At the core of seqLens is its signature technical innovation: disentangled attention combined with relative positional encoding. This architecture allows the model to separate content from positional information and to reason about the relative arrangement of DNA motifs—essential for identifying regulatory structure, functional sites, and long‑range dependencies in genomes. This design leads seqLens to outperform state‑of‑the‑art models in 13 of 19 phenotypic prediction tasks, demonstrating substantial gains in biological accuracy and interpretability.

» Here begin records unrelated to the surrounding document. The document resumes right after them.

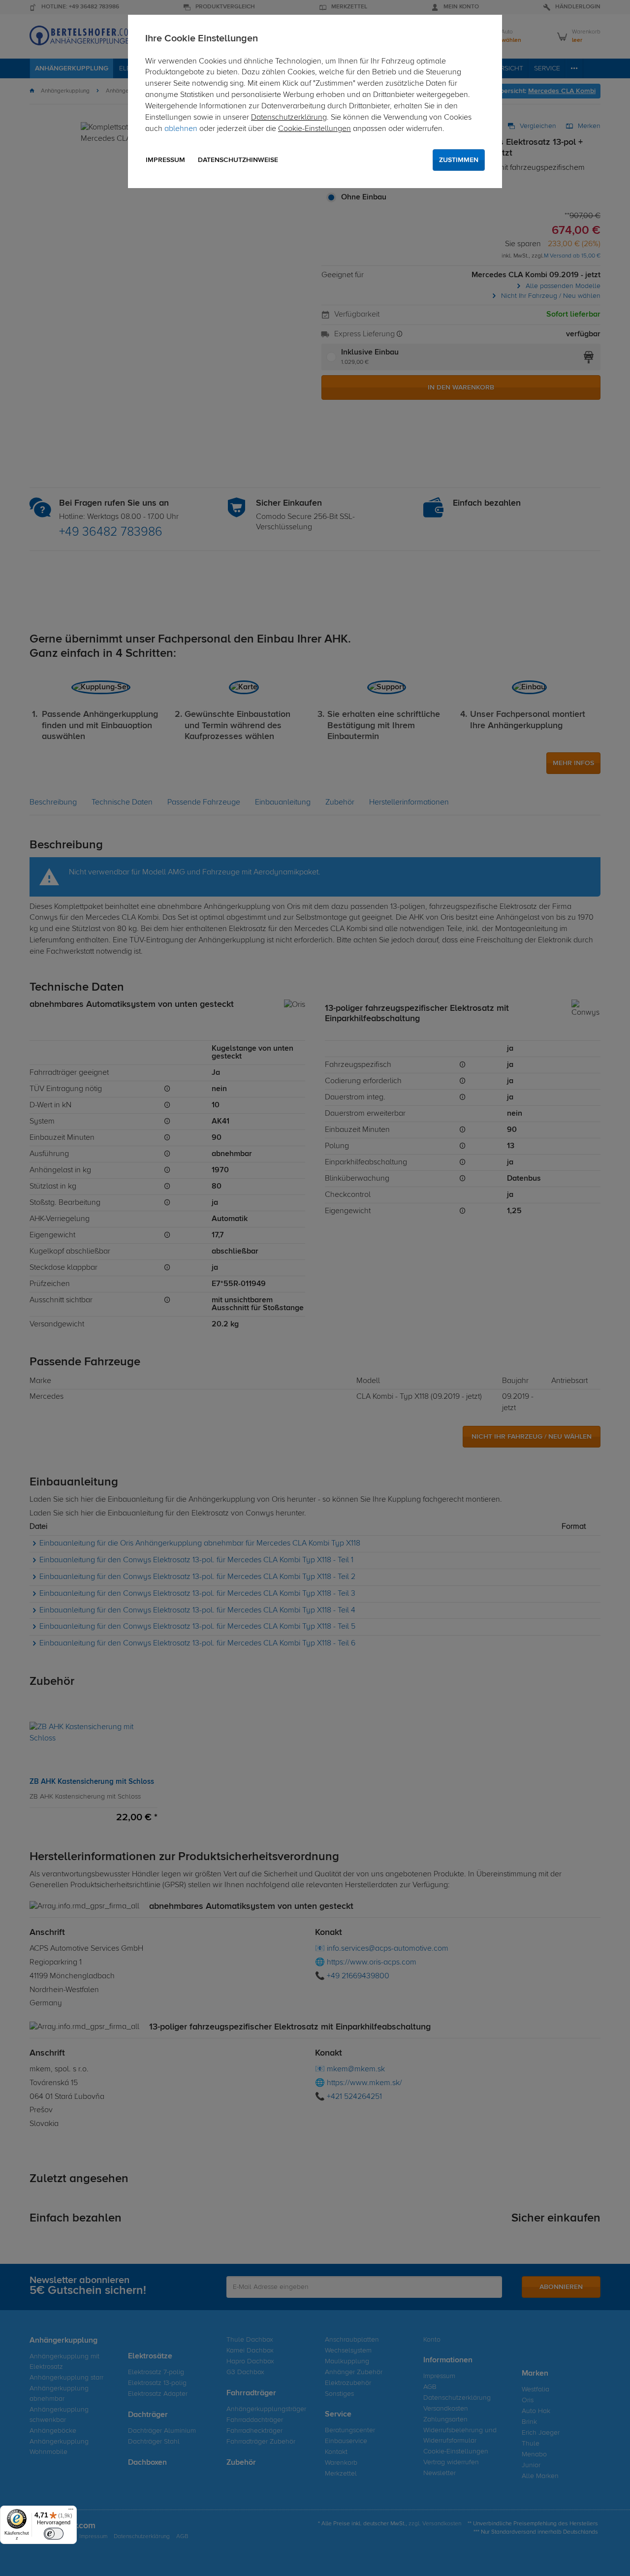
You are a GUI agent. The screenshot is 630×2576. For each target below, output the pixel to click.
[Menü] (71, 2511)
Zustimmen (458, 160)
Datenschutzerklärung (289, 118)
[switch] (53, 2534)
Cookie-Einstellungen (314, 129)
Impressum (165, 160)
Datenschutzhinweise (238, 160)
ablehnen (180, 129)
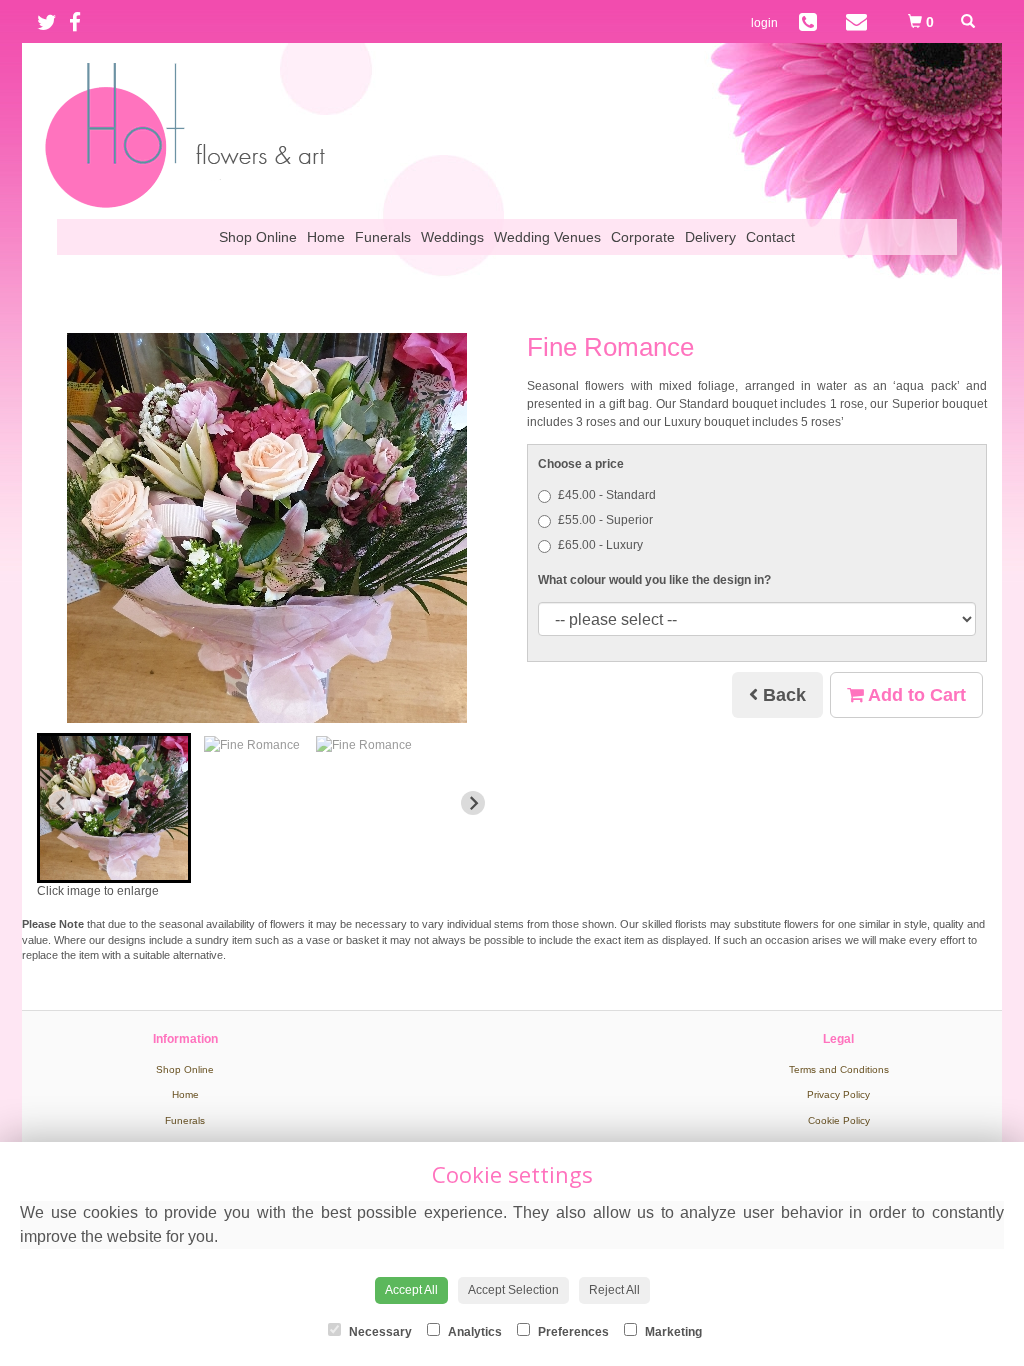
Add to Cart (915, 695)
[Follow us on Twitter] (53, 22)
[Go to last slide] (61, 803)
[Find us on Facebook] (81, 22)
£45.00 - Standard (607, 495)
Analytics (473, 1332)
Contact (770, 237)
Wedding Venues (547, 237)
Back (782, 695)
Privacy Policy (838, 1094)
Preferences (572, 1332)
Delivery (710, 237)
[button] (114, 808)
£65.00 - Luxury (600, 545)
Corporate (643, 237)
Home (326, 237)
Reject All (614, 1290)
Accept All (411, 1290)
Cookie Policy (839, 1120)
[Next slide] (473, 803)
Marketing (672, 1332)
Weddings (452, 237)
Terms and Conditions (839, 1069)
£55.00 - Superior (605, 520)
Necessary (379, 1332)
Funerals (383, 237)
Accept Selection (513, 1290)
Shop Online (258, 237)
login (764, 23)
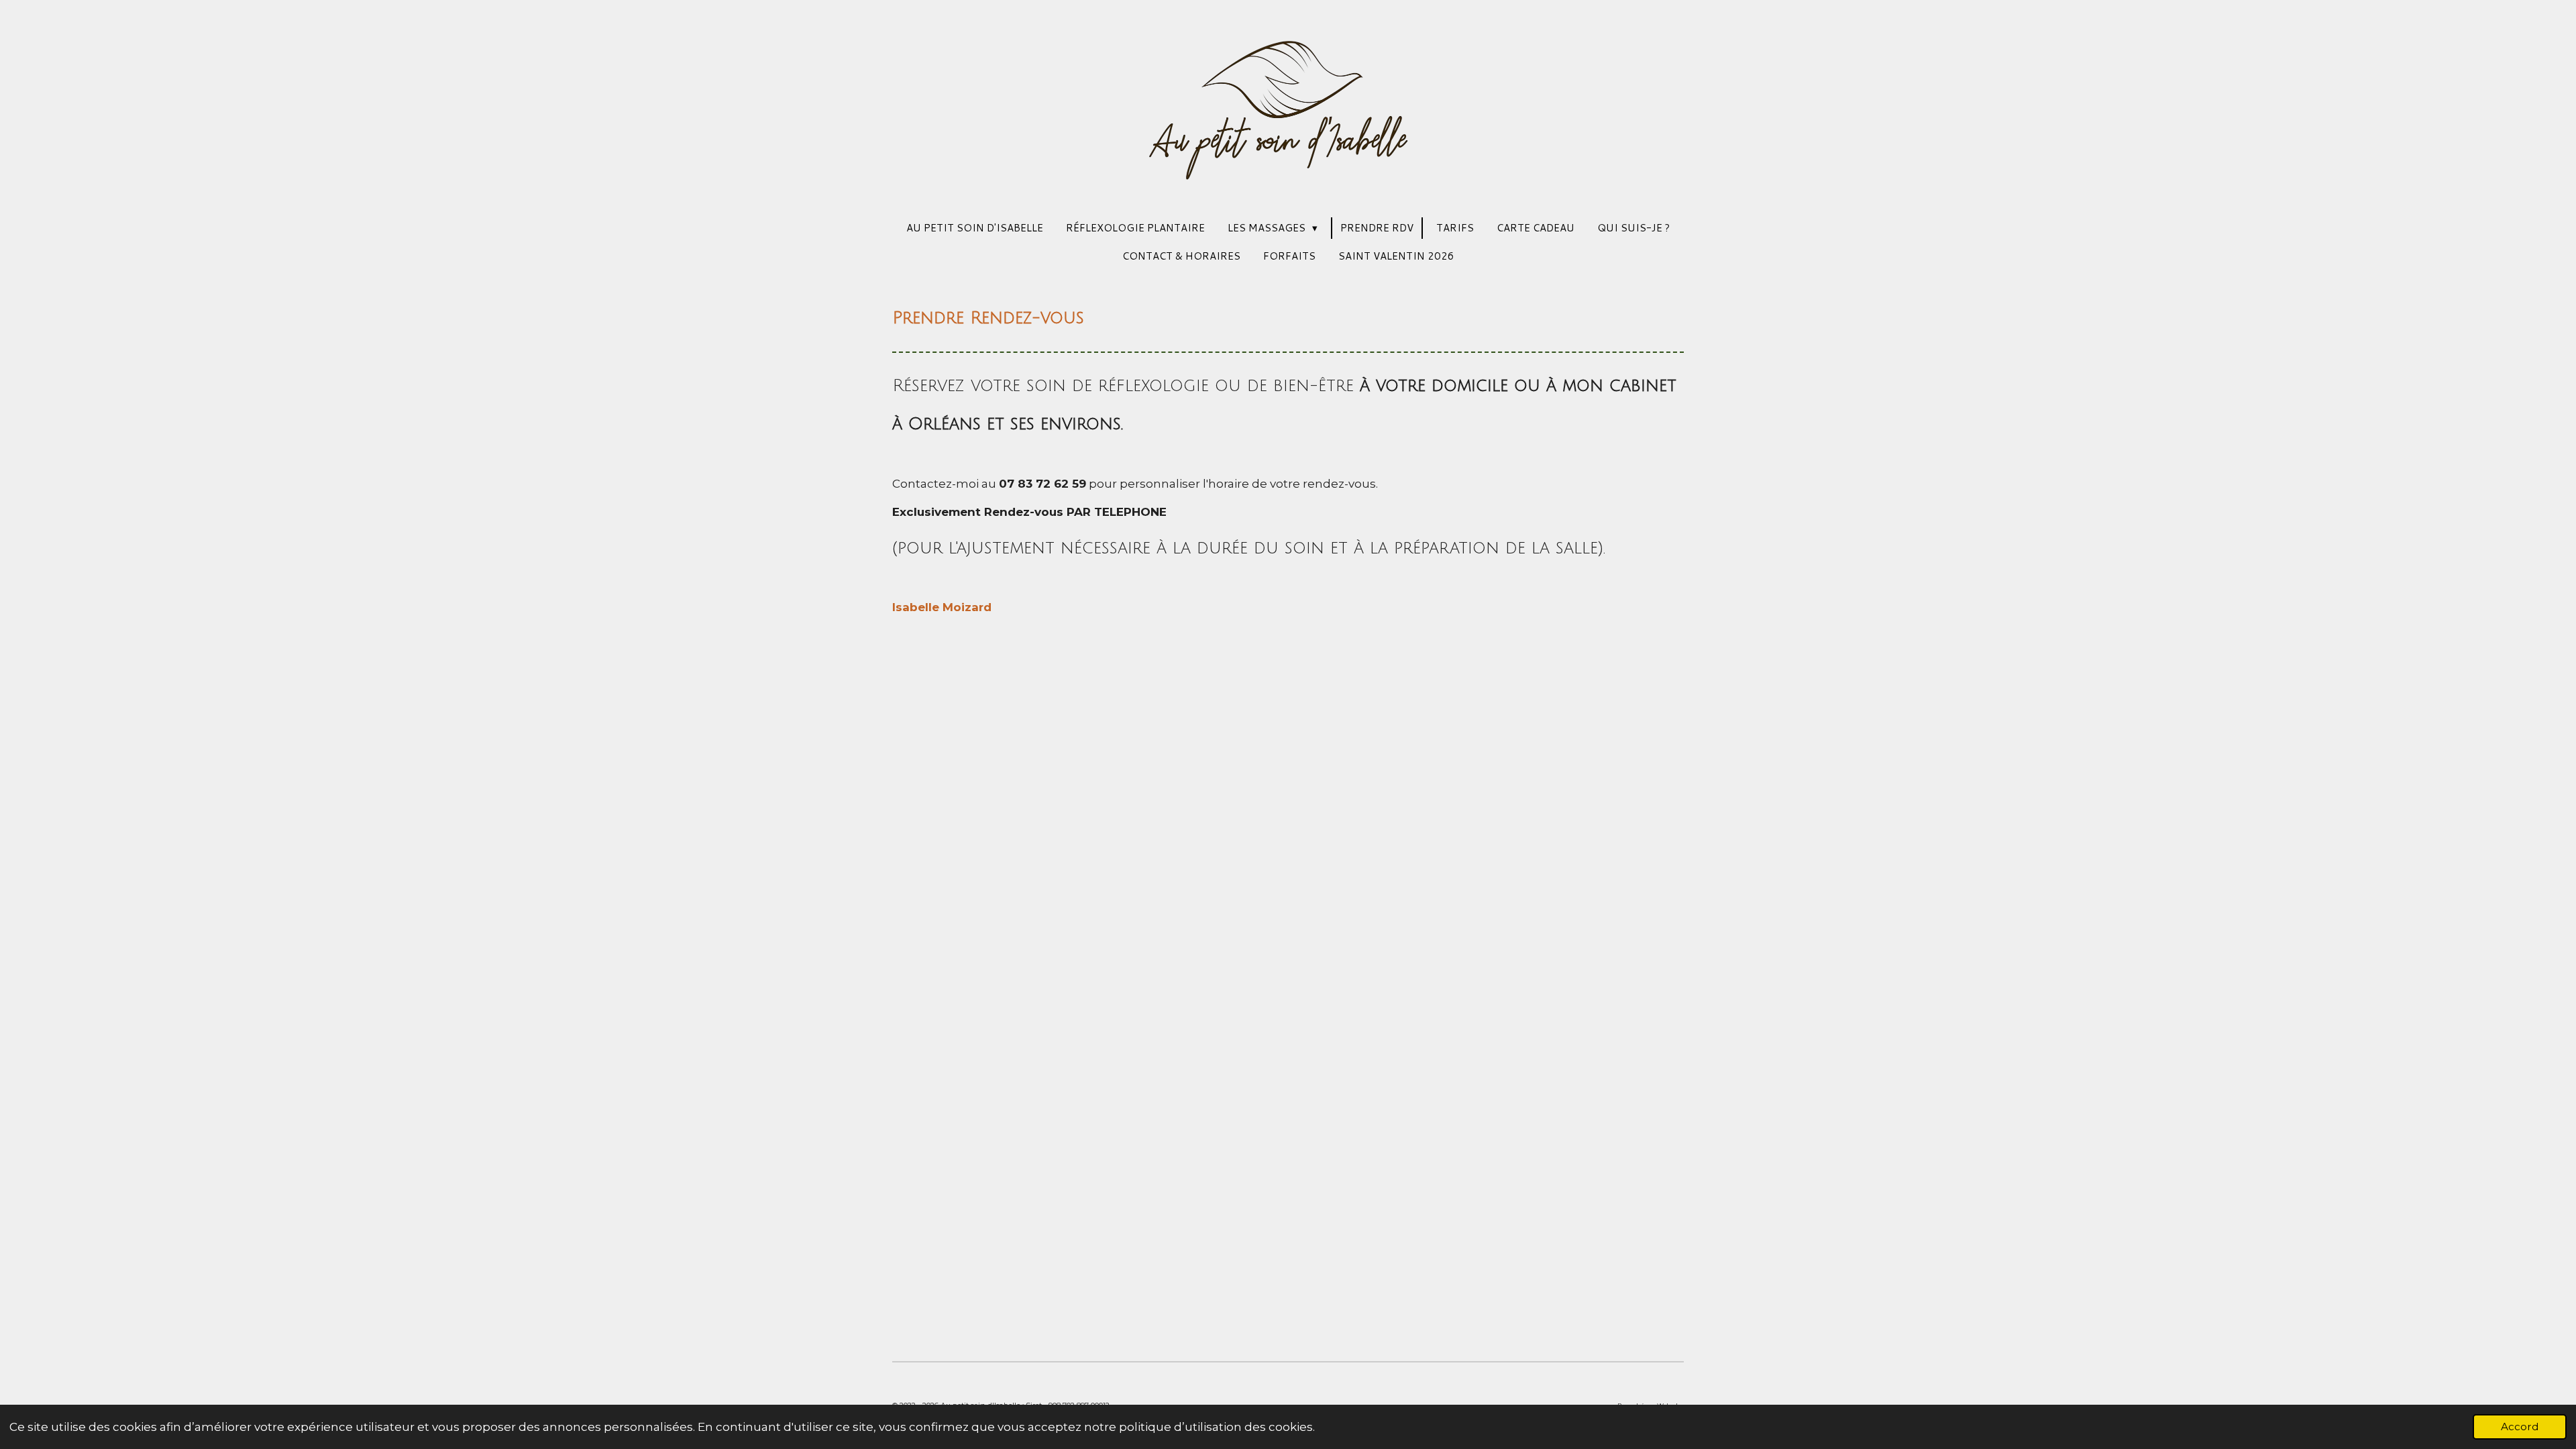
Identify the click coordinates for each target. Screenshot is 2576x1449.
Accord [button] (2519, 1426)
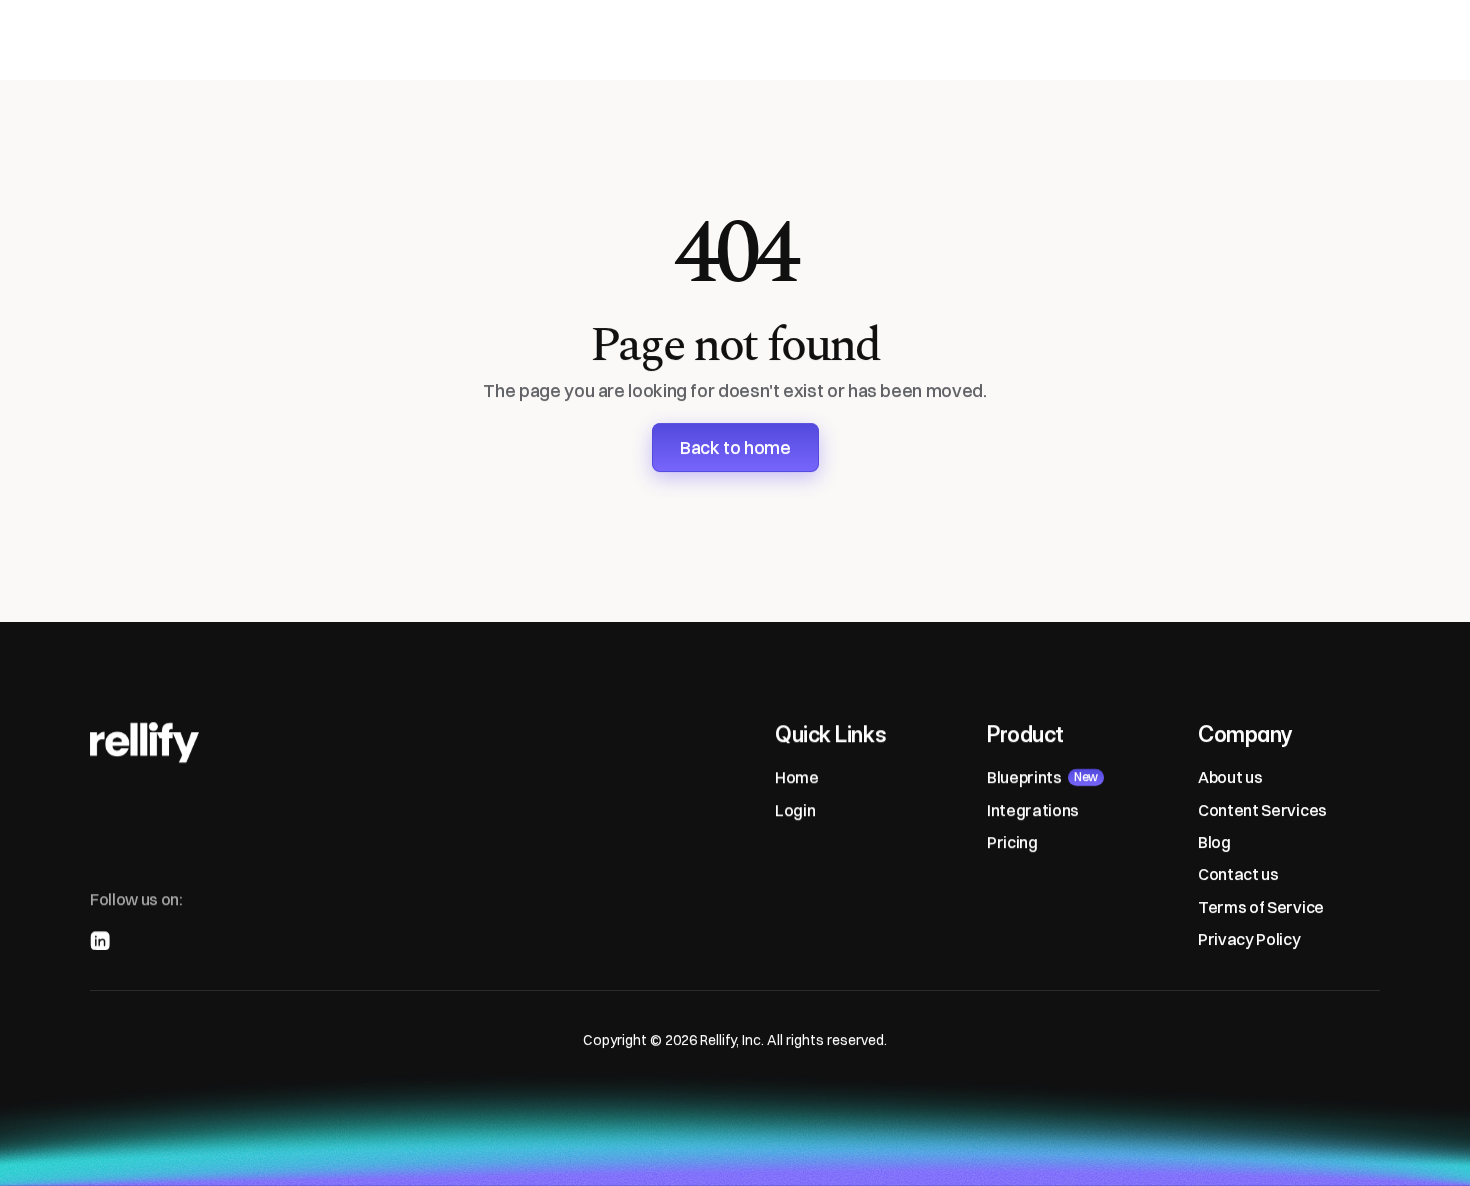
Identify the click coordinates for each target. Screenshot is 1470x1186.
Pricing (1012, 842)
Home (797, 777)
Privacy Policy (1249, 939)
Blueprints (1024, 777)
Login (795, 809)
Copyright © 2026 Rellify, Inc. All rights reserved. (735, 1040)
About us (1230, 777)
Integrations (1033, 809)
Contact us (1238, 874)
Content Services (1262, 809)
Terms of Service (1261, 907)
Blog (1214, 842)
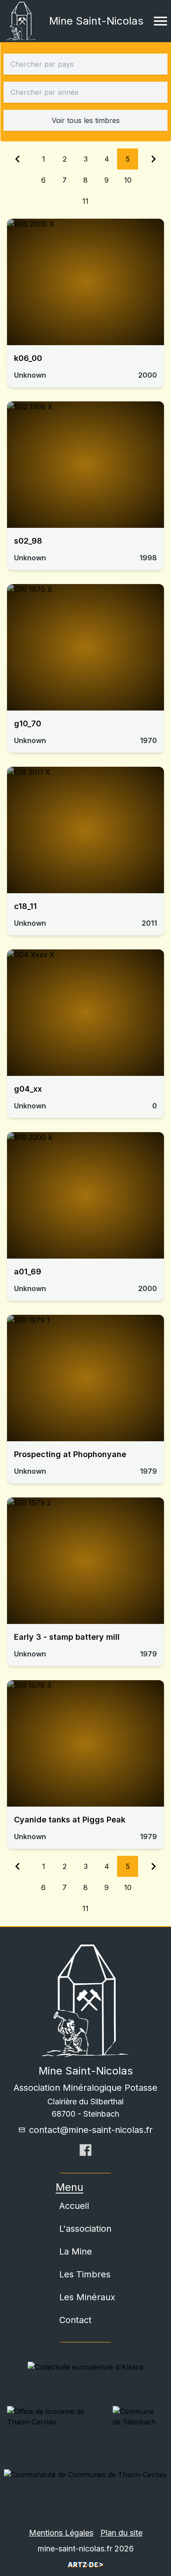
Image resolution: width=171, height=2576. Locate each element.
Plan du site (121, 2532)
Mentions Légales (61, 2532)
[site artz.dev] (85, 2564)
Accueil (74, 2206)
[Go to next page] (153, 180)
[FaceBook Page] (85, 2152)
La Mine (75, 2251)
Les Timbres (84, 2274)
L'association (85, 2228)
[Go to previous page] (17, 180)
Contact (75, 2320)
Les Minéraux (87, 2297)
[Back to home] (21, 21)
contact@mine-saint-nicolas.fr (91, 2130)
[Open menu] (160, 21)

SeqLens also incorporates advanced strategies for real‑world applicability, including continual pretraining, domain‑specific adaptation, and parameter‑efficient fine‑tuning, enabling the model to rapidly specialize to new organisms, environmental contexts, or genomic challenges. We further showed that seqLens can capture evolutionary relationships, enhancing genome annotation and variant interpretation. Together, these technical innovations form the backbone of seqSight’s platform—providing scalable, biologically aligned intelligence that turns raw DNA sequences into actionable scientific insights.